> **Stated task**
In the data below, change every occurrence of "computer-use agent" to "desktop automation agent" and reproduce all lines otherwise unchanged.

--*--

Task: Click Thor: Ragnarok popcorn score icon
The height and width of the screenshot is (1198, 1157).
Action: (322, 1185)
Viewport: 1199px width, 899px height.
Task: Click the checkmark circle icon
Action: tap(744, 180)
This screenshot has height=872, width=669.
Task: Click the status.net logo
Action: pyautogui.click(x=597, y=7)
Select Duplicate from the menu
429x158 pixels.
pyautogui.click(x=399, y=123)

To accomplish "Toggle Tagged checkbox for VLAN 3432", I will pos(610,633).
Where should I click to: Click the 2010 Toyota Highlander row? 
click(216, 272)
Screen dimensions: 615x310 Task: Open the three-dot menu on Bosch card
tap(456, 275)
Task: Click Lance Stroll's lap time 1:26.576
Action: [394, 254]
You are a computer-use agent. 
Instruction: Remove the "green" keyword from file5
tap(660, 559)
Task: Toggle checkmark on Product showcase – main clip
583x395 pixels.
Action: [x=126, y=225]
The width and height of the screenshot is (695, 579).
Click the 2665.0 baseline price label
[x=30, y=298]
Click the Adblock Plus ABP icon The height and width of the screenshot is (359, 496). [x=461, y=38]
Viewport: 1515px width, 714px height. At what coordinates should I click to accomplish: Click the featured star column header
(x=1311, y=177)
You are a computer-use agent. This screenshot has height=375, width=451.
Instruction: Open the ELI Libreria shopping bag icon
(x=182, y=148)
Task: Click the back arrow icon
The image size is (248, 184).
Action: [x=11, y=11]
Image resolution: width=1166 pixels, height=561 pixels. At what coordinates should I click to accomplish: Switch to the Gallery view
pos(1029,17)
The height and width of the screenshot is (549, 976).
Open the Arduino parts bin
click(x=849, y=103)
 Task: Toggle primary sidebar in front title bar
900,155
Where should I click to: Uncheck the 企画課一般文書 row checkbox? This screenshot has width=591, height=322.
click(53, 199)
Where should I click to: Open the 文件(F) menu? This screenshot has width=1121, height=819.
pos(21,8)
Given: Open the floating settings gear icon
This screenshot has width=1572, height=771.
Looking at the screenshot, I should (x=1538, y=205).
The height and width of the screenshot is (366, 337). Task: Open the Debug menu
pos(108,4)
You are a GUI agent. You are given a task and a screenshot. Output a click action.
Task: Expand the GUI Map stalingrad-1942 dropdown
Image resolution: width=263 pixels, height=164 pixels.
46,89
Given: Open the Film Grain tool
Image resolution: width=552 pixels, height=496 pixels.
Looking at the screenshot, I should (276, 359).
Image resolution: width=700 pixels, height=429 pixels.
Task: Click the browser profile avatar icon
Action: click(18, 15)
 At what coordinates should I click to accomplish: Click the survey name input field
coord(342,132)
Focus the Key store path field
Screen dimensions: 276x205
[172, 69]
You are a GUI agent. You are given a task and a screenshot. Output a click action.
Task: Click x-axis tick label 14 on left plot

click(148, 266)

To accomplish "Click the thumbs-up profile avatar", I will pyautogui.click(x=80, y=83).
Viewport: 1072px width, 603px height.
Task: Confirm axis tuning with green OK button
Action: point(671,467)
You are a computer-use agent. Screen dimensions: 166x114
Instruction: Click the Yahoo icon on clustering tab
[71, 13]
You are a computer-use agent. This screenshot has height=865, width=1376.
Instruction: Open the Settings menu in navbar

--*--

> **Complete answer**
Task: Click Thor: Ragnarok popcorn score icon
The height and width of the screenshot is (1198, 1157).
Action: (322, 1185)
Viewport: 1199px width, 899px height.
Task: Click the checkmark circle icon
Action: tap(744, 180)
This screenshot has height=872, width=669.
Task: Click the status.net logo
Action: pyautogui.click(x=597, y=7)
Select Duplicate from the menu
429x158 pixels.
pyautogui.click(x=399, y=123)

To accomplish "Toggle Tagged checkbox for VLAN 3432", I will pos(610,633).
Where should I click to: Click the 2010 Toyota Highlander row? 
click(216, 272)
Screen dimensions: 615x310 Task: Open the three-dot menu on Bosch card
tap(456, 275)
Task: Click Lance Stroll's lap time 1:26.576
Action: [394, 254]
You are a desktop automation agent. 
Instruction: Remove the "green" keyword from file5
tap(660, 559)
Task: Toggle checkmark on Product showcase – main clip
583x395 pixels.
Action: [x=126, y=225]
The width and height of the screenshot is (695, 579).
Click the 2665.0 baseline price label
[x=30, y=298]
Click the Adblock Plus ABP icon The height and width of the screenshot is (359, 496). [x=461, y=38]
Viewport: 1515px width, 714px height. At what coordinates should I click to accomplish: Click the featured star column header
(x=1311, y=177)
You are a desktop automation agent. This screenshot has height=375, width=451.
Instruction: Open the ELI Libreria shopping bag icon
(x=182, y=148)
Task: Click the back arrow icon
The image size is (248, 184).
Action: [x=11, y=11]
Image resolution: width=1166 pixels, height=561 pixels. At what coordinates should I click to accomplish: Switch to the Gallery view
pos(1029,17)
The height and width of the screenshot is (549, 976).
Open the Arduino parts bin
click(x=849, y=103)
 Task: Toggle primary sidebar in front title bar
900,155
Where should I click to: Uncheck the 企画課一般文書 row checkbox? This screenshot has width=591, height=322.
click(53, 199)
Where should I click to: Open the 文件(F) menu? This screenshot has width=1121, height=819.
pos(21,8)
Given: Open the floating settings gear icon
This screenshot has width=1572, height=771.
Looking at the screenshot, I should (x=1538, y=205).
The height and width of the screenshot is (366, 337). Task: Open the Debug menu
pos(108,4)
You are a GUI agent. You are given a task and a screenshot. Output a click action.
Task: Expand the GUI Map stalingrad-1942 dropdown
Image resolution: width=263 pixels, height=164 pixels.
46,89
Given: Open the Film Grain tool
Image resolution: width=552 pixels, height=496 pixels.
Looking at the screenshot, I should (276, 359).
Image resolution: width=700 pixels, height=429 pixels.
Task: Click the browser profile avatar icon
Action: click(18, 15)
 At what coordinates should I click to accomplish: Click the survey name input field
coord(342,132)
Focus the Key store path field
Screen dimensions: 276x205
[172, 69]
You are a GUI agent. You are given a task and a screenshot. Output a click action.
Task: Click x-axis tick label 14 on left plot

click(148, 266)

To accomplish "Click the thumbs-up profile avatar", I will pyautogui.click(x=80, y=83).
Viewport: 1072px width, 603px height.
Task: Confirm axis tuning with green OK button
Action: point(671,467)
You are a desktop automation agent. Screen dimensions: 166x114
Instruction: Click the Yahoo icon on clustering tab
[71, 13]
You are a desktop automation agent. This screenshot has height=865, width=1376.
Instruction: Open the Settings menu in navbar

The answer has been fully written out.